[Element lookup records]
"""

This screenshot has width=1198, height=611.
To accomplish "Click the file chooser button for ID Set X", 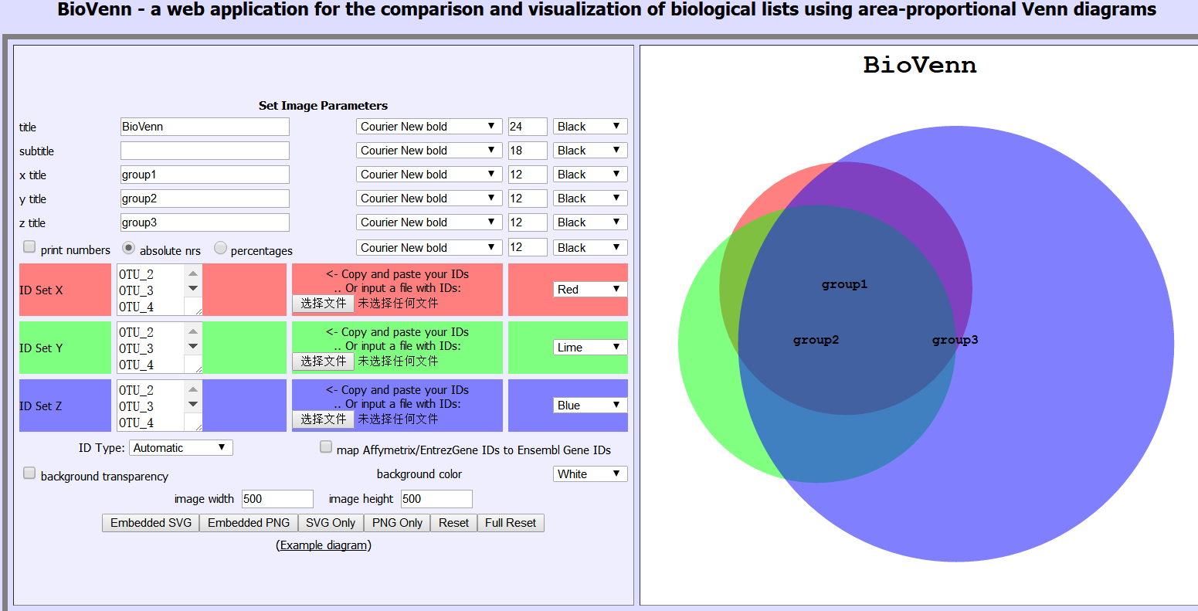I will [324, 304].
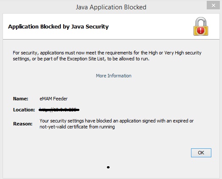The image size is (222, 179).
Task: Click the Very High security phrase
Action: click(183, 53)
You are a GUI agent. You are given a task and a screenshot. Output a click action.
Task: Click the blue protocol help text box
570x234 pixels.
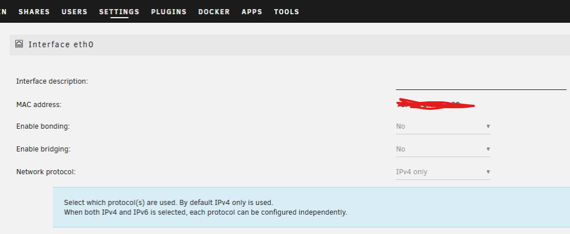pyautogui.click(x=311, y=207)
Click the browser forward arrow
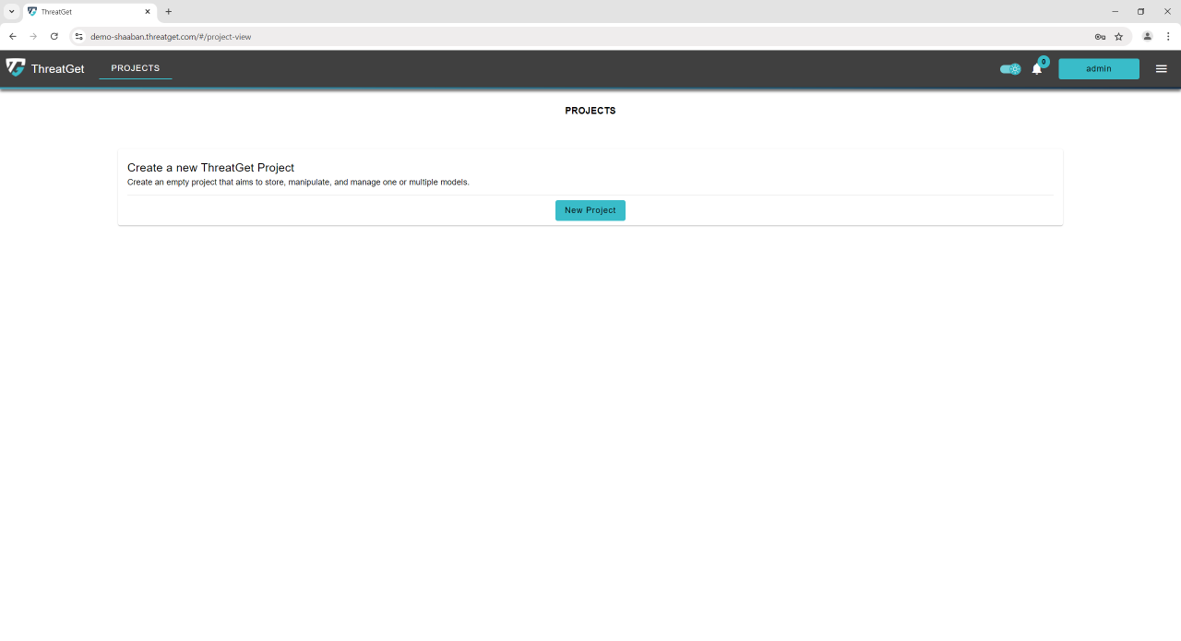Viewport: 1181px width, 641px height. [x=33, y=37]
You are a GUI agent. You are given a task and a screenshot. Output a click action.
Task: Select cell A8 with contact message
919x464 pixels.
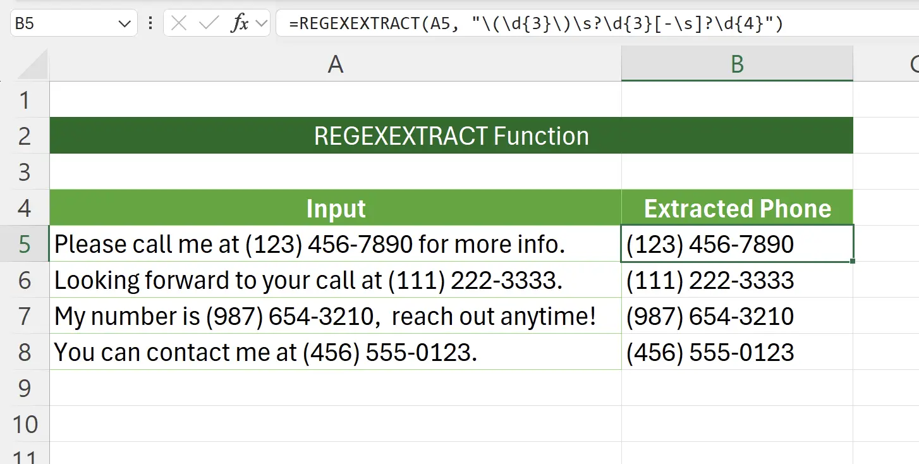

"""

Put the lines into a JSON list of strings, one string per line: begin at the line that has "Click the browser forward arrow" and stop after the final line above. Skip blank lines and leave out the pictures.

Output:
[
  "Click the browser forward arrow",
  "Viewport: 1181px width, 641px height. [x=33, y=37]",
  "You are a GUI agent. You are given a task and a screenshot. Output a click action.",
  "Task: Select cell A8 with contact message",
  "919x464 pixels."
]